Section 15. Amendment of Articles of Incorporation. – Unless otherwise prescribed by
this Code or by special law, and for legitimate purposes, any provision or matter stated
in the articles of incorporation may be amended by a majority vote of the board of
directors or trustees and the vote or written assent of the stockholders representing at
least two-thirds (2/3) of the outstanding capital stock, without prejudice to the appraisal
right of dissenting stockholders in accordance with the provisions of this Code. The
articles of incorporation of a nonstock corporation may be amended by the vote or
written assent of the majority of trustees and at least two-thirds (2/3) of the members.
The original and amended articles together shall contain all provisions required by law
to set out in the articles of incorporation.
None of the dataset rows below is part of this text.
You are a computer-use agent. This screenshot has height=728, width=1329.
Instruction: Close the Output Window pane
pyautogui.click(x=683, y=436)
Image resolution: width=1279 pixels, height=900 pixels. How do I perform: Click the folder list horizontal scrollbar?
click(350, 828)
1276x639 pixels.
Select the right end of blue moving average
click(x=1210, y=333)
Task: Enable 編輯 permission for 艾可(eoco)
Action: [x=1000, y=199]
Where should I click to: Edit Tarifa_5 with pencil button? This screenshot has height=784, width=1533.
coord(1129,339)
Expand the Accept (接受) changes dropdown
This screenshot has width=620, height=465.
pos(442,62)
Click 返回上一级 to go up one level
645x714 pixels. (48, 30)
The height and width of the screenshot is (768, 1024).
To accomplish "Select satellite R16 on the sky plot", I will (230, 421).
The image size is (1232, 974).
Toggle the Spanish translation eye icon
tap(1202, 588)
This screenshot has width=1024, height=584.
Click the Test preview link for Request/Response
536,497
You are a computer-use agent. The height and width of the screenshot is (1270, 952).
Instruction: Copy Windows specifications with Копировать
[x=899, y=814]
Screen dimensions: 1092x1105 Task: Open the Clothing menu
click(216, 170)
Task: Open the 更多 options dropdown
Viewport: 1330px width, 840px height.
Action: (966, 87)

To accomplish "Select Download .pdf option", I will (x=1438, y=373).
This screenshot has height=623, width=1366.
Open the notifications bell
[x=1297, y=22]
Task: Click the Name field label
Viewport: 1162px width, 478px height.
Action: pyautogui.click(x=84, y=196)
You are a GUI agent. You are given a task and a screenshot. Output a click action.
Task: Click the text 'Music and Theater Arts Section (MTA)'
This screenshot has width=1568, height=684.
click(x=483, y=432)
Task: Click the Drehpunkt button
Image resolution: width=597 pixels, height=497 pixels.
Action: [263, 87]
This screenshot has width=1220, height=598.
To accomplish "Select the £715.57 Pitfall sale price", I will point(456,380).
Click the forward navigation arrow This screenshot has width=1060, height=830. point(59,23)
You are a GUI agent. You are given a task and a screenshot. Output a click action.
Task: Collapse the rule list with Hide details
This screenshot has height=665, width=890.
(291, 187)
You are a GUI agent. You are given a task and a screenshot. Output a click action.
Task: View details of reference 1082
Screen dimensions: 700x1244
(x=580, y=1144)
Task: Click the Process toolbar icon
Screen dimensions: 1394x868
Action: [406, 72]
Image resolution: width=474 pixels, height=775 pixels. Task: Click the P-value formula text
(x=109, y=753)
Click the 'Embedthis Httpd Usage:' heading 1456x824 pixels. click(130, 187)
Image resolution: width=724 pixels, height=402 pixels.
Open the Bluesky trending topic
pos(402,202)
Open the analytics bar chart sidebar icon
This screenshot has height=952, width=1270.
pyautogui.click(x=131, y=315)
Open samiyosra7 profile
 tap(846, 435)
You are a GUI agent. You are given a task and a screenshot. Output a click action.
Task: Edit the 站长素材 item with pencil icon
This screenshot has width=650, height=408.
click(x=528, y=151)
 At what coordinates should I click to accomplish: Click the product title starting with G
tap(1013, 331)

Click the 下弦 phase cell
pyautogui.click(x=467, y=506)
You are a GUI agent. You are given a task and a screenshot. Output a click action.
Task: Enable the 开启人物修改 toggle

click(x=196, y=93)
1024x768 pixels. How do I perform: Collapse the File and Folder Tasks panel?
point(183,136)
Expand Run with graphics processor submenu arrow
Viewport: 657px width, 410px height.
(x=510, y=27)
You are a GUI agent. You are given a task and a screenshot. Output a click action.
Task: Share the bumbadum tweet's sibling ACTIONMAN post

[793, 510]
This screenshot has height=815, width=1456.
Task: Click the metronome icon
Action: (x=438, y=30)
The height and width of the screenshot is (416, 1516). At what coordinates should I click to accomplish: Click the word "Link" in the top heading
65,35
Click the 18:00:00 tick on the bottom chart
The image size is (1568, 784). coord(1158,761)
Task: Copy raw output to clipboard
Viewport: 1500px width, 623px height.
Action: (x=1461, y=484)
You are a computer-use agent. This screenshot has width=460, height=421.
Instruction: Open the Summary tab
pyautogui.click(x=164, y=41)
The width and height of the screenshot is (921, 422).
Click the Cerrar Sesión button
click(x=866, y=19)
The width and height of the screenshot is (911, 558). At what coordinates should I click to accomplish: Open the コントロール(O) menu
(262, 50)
Amendments to the articles shall be indicated
by underscoring the change or changes made, and a copy thereof duly certified under
oath by the corporate secretary and majority of the directors or trustees, with a
statement that the amendment have been duly approved by the required vote of the
stockholders or members shall be submitted to the Commission.
The amendment shall take effect upon their approval by the Commission or from the
date of filing with the said Commission if not acted upon within six (6) months from the
date of filing for a cause not attributable to the corporation.
The Commission, upon determination that the corporate name is: (1) not distinguishable
from a name already reserved or registered for use of another corporation; (2) already
protected by law; or (3) contrary to law, rules and regulations may summarily order the
corporation for immediately cease and desist from using such name and require the
corporation to register new one, The Commission shall also cause the removal of all
visible signages, marks, advertisements, labels, prints, and other effects bearing such
corporate name. Upon the approval of the new corporate name, the Commission shall
issue a certificate of incorporation under the amended name.
If the corporation fails to comply with the Commission’s order, the Commission may
hold the corporation and its responsible directors or officers in contempt and/or hold
them administratively, civilly and/or criminally liable under this Code and other
applicable laws and/or revoke the registration of the corporation.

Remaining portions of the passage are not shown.